┌──
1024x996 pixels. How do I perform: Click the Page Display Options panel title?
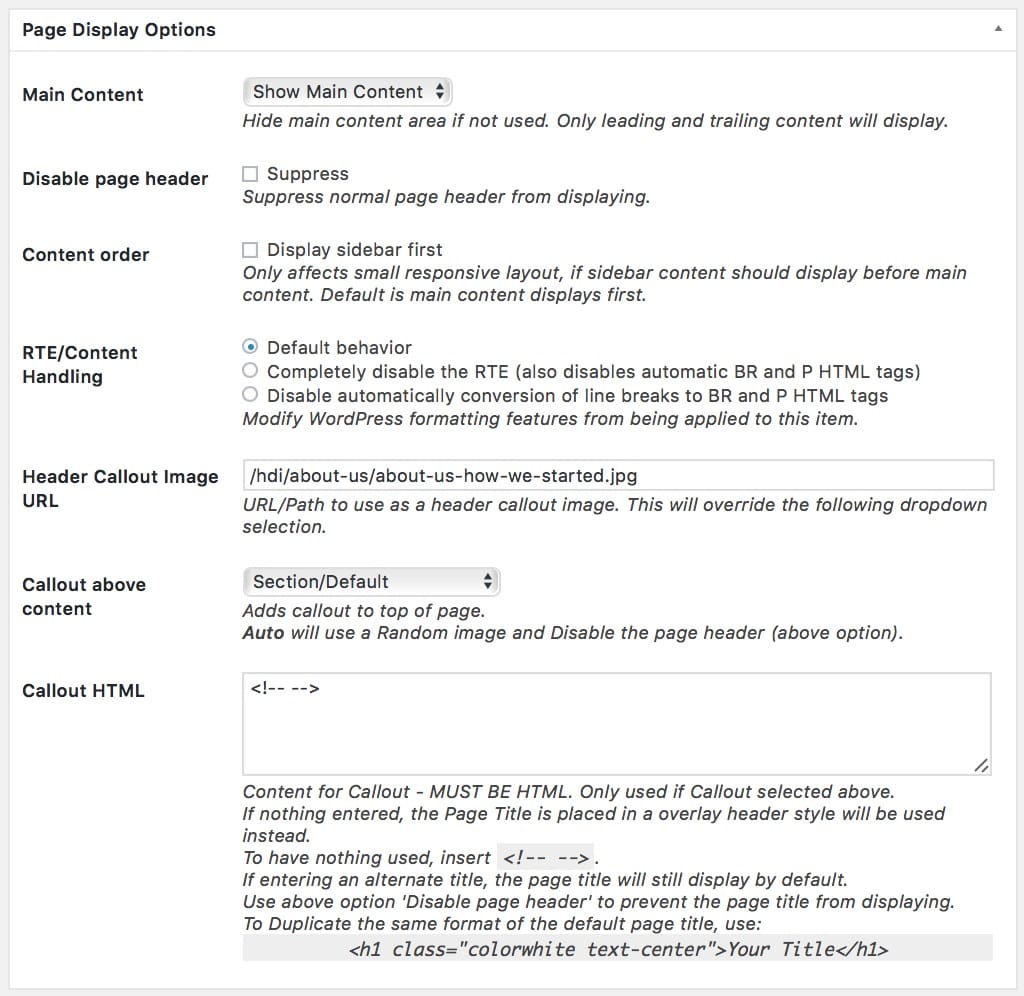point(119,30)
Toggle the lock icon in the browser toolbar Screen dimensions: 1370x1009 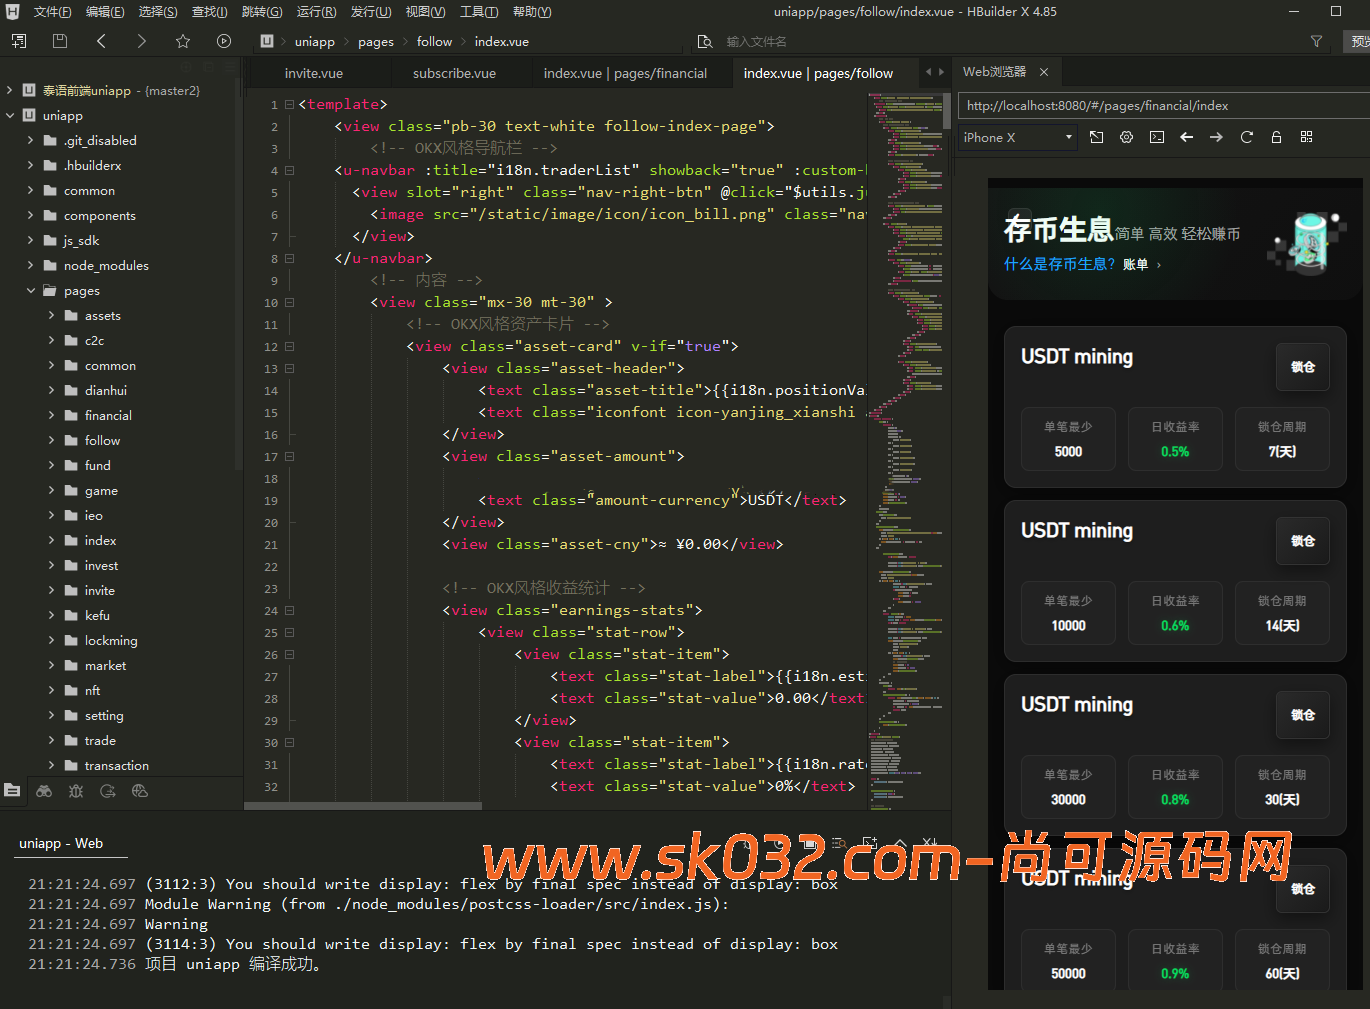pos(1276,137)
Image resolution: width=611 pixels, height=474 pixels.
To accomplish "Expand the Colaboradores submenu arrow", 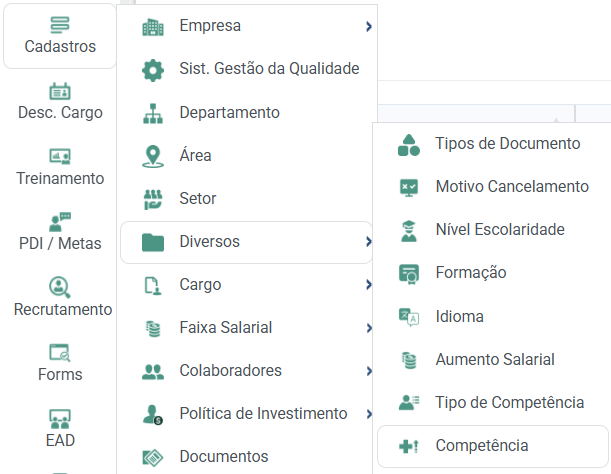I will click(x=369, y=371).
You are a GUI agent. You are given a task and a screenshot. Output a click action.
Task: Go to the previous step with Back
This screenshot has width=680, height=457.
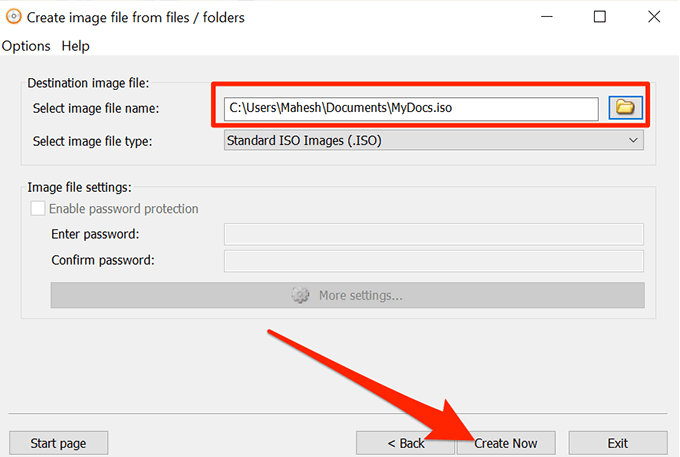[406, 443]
└──
- Assignment -
The lines from the one that contains "You are a GUI" through the end of the data, repeated exactly and with no pictures, make up the whole answer.

- Written answer -
You are a GUI agent. You are given a task and a screenshot. Output a click action.
Task: Go to the previous step with Back
This screenshot has width=680, height=457.
[406, 443]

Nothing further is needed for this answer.